Activity: Please retype, word for word, the line containing "The image size is (1200, 900)." and every line after it through the end of the records, leaving out all pictures.

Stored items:
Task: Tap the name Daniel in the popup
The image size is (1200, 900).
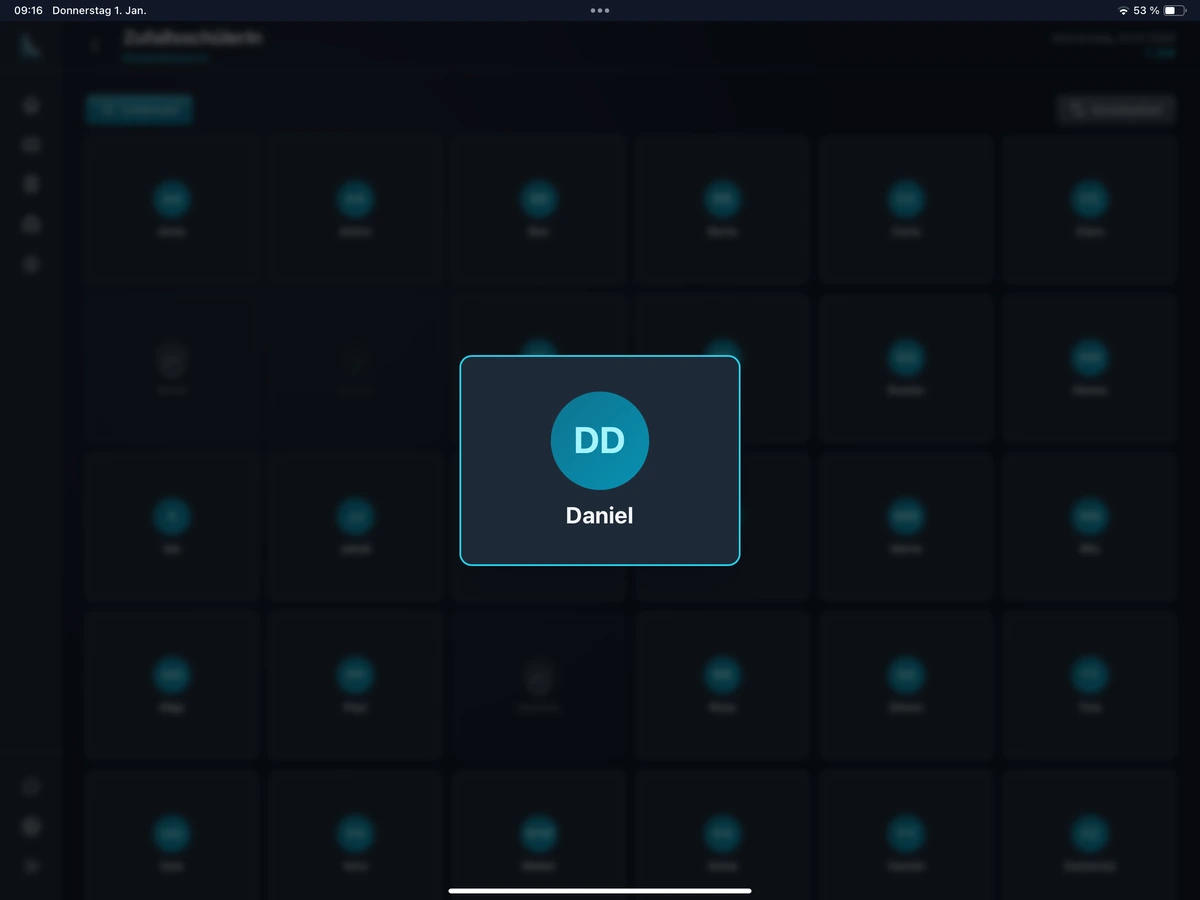Action: [x=600, y=516]
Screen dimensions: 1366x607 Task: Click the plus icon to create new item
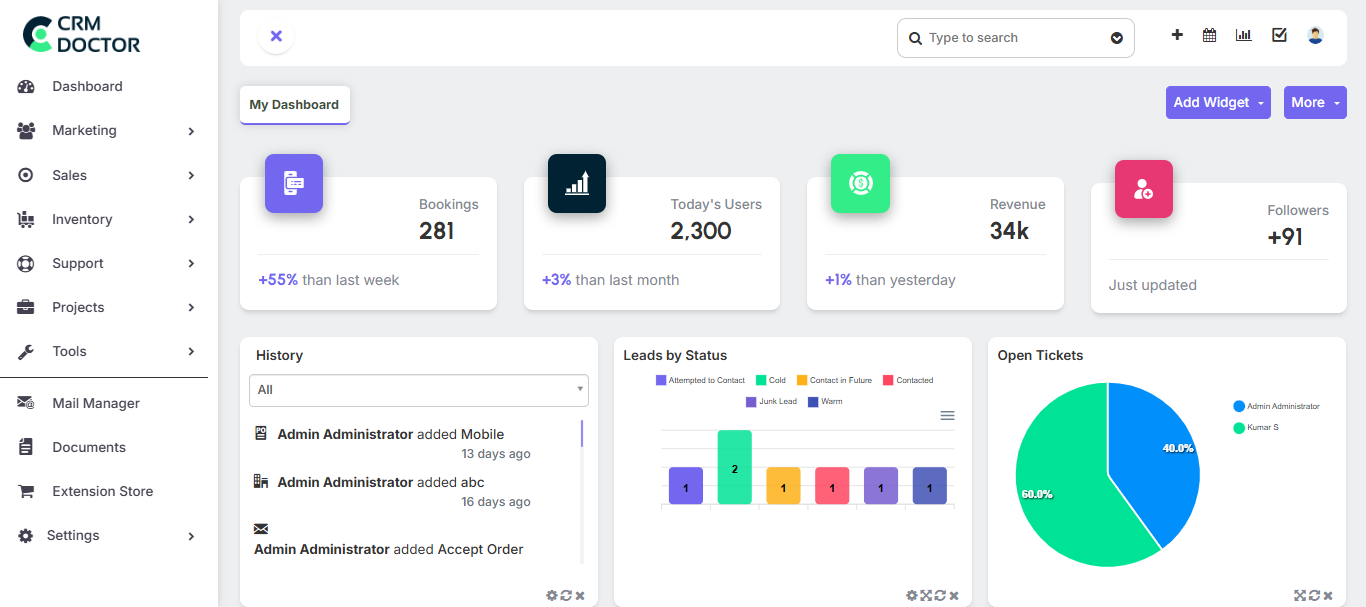1176,34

Exercise response:
The image size is (1200, 900).
Action: [x=600, y=516]
Screen dimensions: 1366x607 Task: Click the plus icon to create new item
1176,34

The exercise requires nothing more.